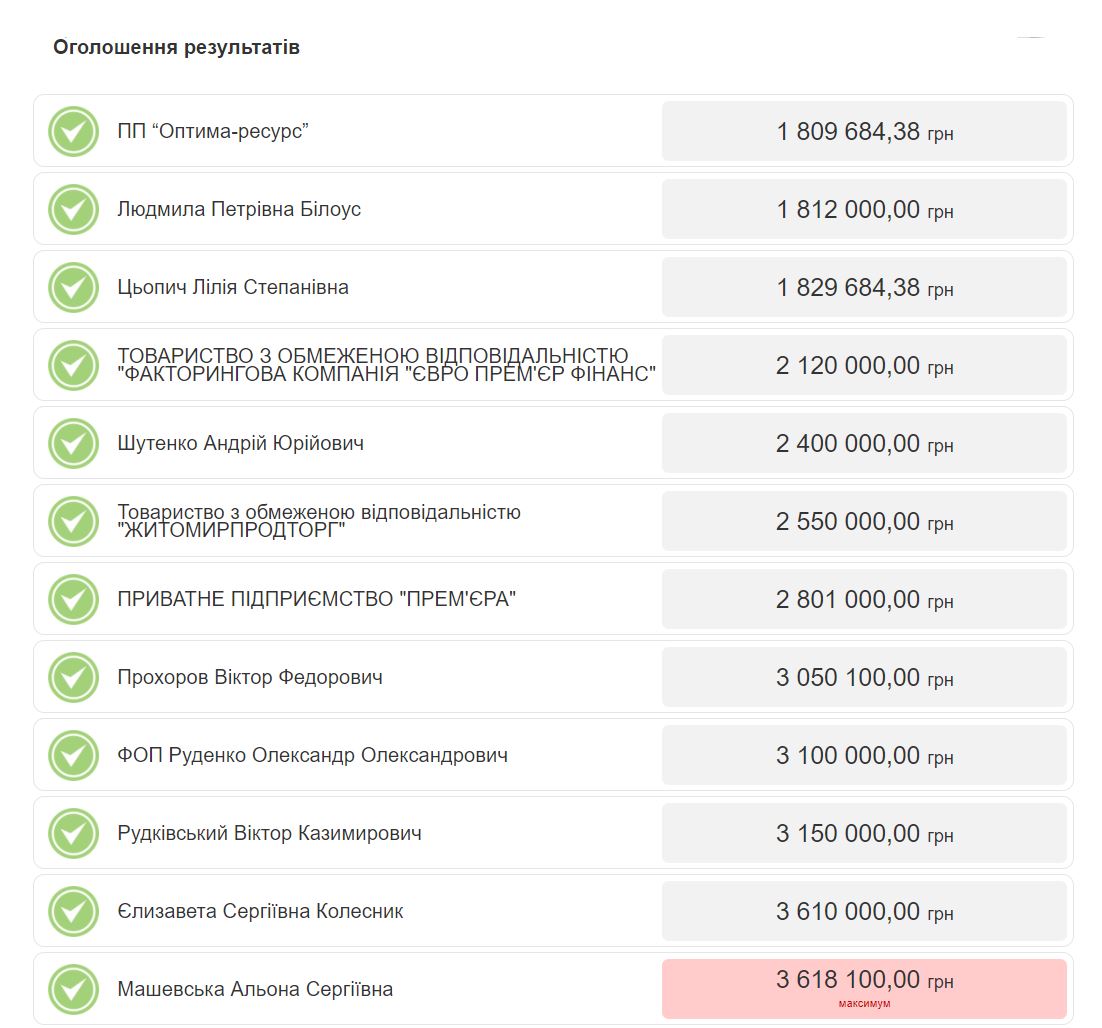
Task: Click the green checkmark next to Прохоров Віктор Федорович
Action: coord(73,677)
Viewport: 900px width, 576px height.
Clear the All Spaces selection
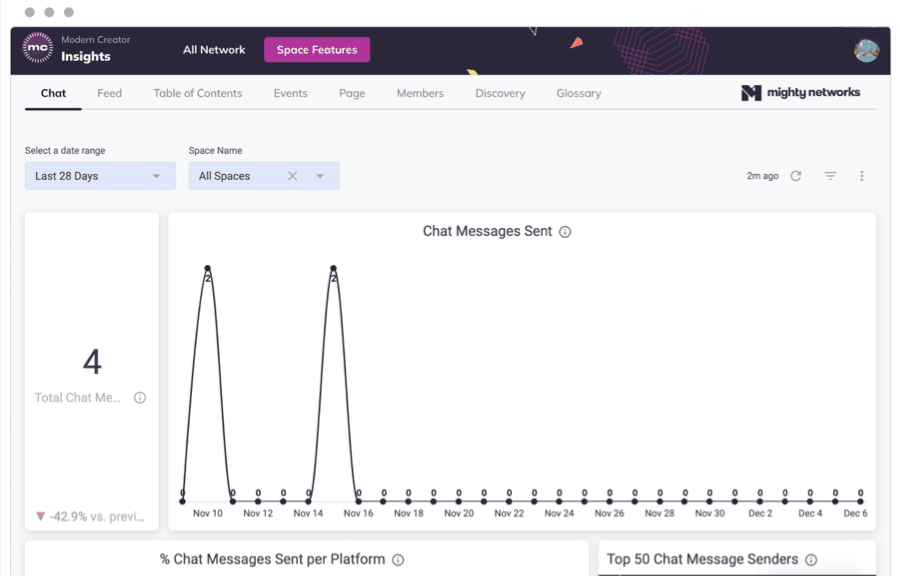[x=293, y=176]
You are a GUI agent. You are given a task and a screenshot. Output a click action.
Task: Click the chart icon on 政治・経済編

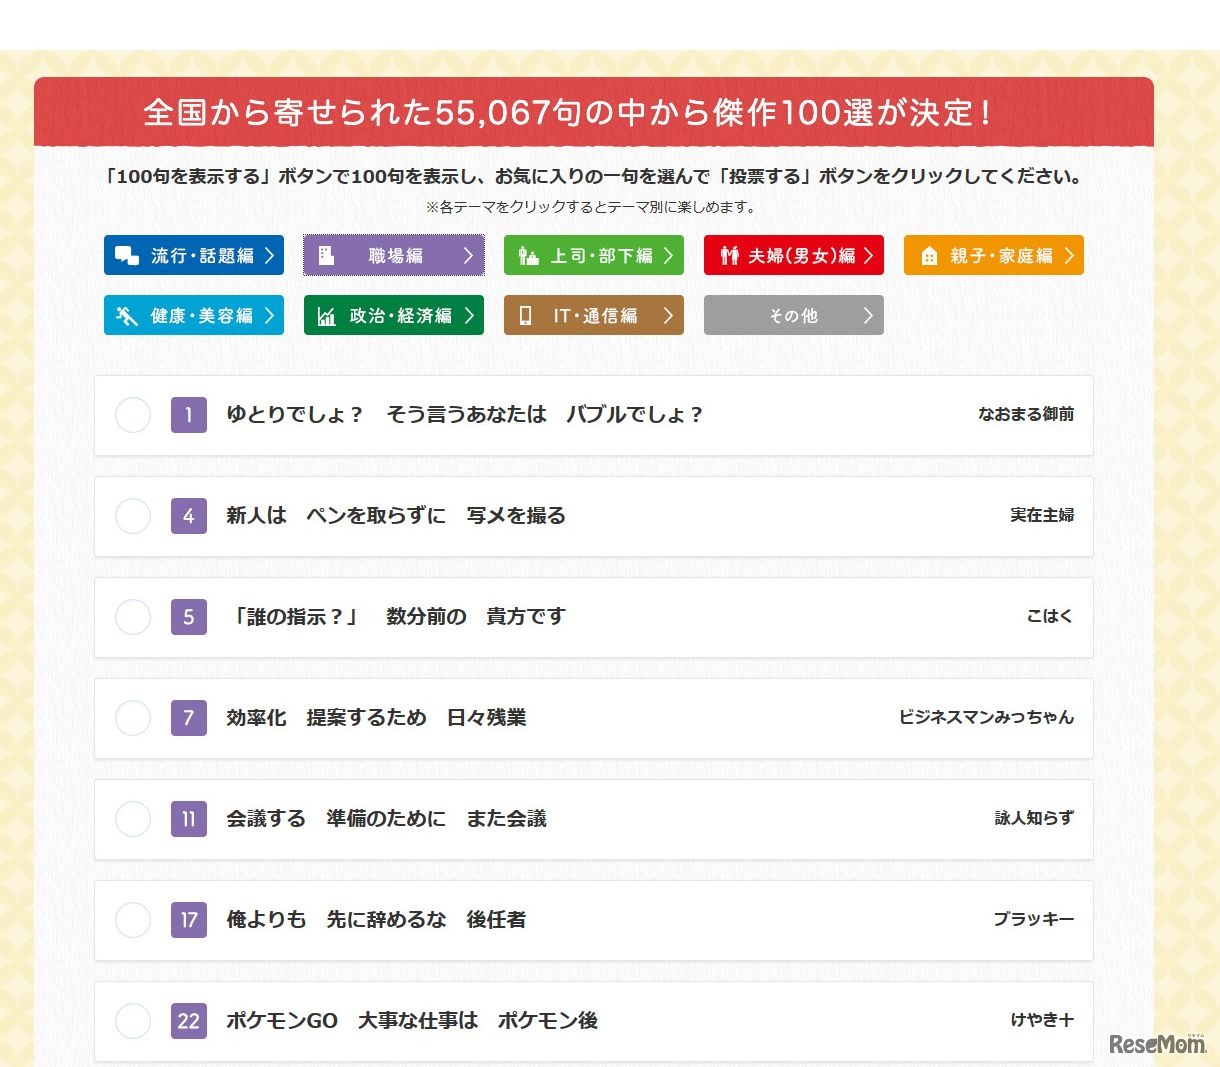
● ● ● ●
• **Task instructions**
Repeat word for word the lines from the one holding "You are a GUI" through the last line of the listing above, including both ends. Drop the pictures.

• **Response below**
You are a GUI agent. You are given a task and a screenshot. Output a click action.
Task: Click the chart icon on 政治・経済編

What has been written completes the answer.